%%

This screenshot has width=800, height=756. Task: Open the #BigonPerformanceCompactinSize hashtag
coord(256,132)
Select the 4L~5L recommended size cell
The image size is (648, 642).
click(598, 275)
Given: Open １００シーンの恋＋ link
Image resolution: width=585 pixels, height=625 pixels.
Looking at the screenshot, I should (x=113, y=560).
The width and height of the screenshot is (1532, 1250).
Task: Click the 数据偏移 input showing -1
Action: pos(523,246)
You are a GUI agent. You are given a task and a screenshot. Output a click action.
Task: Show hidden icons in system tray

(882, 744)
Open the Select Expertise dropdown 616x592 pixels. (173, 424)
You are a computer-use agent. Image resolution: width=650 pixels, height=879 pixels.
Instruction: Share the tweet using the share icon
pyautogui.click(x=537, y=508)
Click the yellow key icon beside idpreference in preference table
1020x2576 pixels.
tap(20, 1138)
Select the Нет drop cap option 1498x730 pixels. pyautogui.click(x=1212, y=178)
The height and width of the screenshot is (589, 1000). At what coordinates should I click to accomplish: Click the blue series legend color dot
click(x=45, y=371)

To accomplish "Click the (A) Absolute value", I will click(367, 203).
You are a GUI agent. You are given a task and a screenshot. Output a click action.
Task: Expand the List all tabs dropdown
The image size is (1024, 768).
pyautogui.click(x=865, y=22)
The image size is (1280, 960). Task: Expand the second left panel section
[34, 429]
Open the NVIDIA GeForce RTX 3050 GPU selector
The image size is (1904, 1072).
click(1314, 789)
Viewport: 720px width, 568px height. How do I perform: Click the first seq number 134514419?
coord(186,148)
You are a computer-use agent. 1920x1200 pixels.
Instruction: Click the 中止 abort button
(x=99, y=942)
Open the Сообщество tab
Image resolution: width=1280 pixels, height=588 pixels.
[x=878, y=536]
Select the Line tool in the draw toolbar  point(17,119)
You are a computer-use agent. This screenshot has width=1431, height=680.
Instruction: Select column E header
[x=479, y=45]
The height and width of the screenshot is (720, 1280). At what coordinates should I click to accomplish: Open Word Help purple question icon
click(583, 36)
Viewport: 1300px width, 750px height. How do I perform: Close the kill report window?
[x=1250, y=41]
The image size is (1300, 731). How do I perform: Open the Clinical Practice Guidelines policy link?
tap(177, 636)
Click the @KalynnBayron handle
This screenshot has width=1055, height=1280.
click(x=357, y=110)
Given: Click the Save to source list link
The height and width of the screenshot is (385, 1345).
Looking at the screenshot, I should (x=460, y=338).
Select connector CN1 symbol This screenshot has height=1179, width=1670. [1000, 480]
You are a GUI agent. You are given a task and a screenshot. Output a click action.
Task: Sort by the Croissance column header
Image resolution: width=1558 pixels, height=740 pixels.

%%

§ **Aim**: Retype every item above verbatim, keeping each line as it stands.

§ **Worked answer**:
This screenshot has width=800, height=756. Task: Open the #BigonPerformanceCompactinSize hashtag
coord(256,132)
Select the 4L~5L recommended size cell
The image size is (648, 642).
click(598, 275)
Given: Open １００シーンの恋＋ link
Image resolution: width=585 pixels, height=625 pixels.
Looking at the screenshot, I should (x=113, y=560).
The width and height of the screenshot is (1532, 1250).
Task: Click the 数据偏移 input showing -1
Action: pos(523,246)
You are a GUI agent. You are given a task and a screenshot. Output a click action.
Task: Show hidden icons in system tray

(882, 744)
Open the Select Expertise dropdown 616x592 pixels. (173, 424)
You are a computer-use agent. Image resolution: width=650 pixels, height=879 pixels.
Instruction: Share the tweet using the share icon
pyautogui.click(x=537, y=508)
Click the yellow key icon beside idpreference in preference table
1020x2576 pixels.
tap(20, 1138)
Select the Нет drop cap option 1498x730 pixels. pyautogui.click(x=1212, y=178)
The height and width of the screenshot is (589, 1000). At what coordinates should I click to accomplish: Click the blue series legend color dot
click(x=45, y=371)

To accomplish "Click the (A) Absolute value", I will click(367, 203).
You are a GUI agent. You are given a task and a screenshot. Output a click action.
Task: Expand the List all tabs dropdown
The image size is (1024, 768).
pyautogui.click(x=865, y=22)
The image size is (1280, 960). Task: Expand the second left panel section
[34, 429]
Open the NVIDIA GeForce RTX 3050 GPU selector
The image size is (1904, 1072).
click(1314, 789)
Viewport: 720px width, 568px height. How do I perform: Click the first seq number 134514419?
coord(186,148)
You are a computer-use agent. 1920x1200 pixels.
Instruction: Click the 中止 abort button
(x=99, y=942)
Open the Сообщество tab
Image resolution: width=1280 pixels, height=588 pixels.
[x=878, y=536]
Select the Line tool in the draw toolbar  point(17,119)
You are a computer-use agent. This screenshot has width=1431, height=680.
Instruction: Select column E header
[x=479, y=45]
The height and width of the screenshot is (720, 1280). At what coordinates should I click to accomplish: Open Word Help purple question icon
click(583, 36)
Viewport: 1300px width, 750px height. How do I perform: Close the kill report window?
[x=1250, y=41]
The image size is (1300, 731). How do I perform: Open the Clinical Practice Guidelines policy link?
tap(177, 636)
Click the @KalynnBayron handle
This screenshot has width=1055, height=1280.
click(x=357, y=110)
Given: Click the Save to source list link
The height and width of the screenshot is (385, 1345).
Looking at the screenshot, I should (x=460, y=338).
Select connector CN1 symbol This screenshot has height=1179, width=1670. [1000, 480]
You are a GUI agent. You are given a task and a screenshot. Output a click action.
Task: Sort by the Croissance column header
Image resolution: width=1558 pixels, height=740 pixels.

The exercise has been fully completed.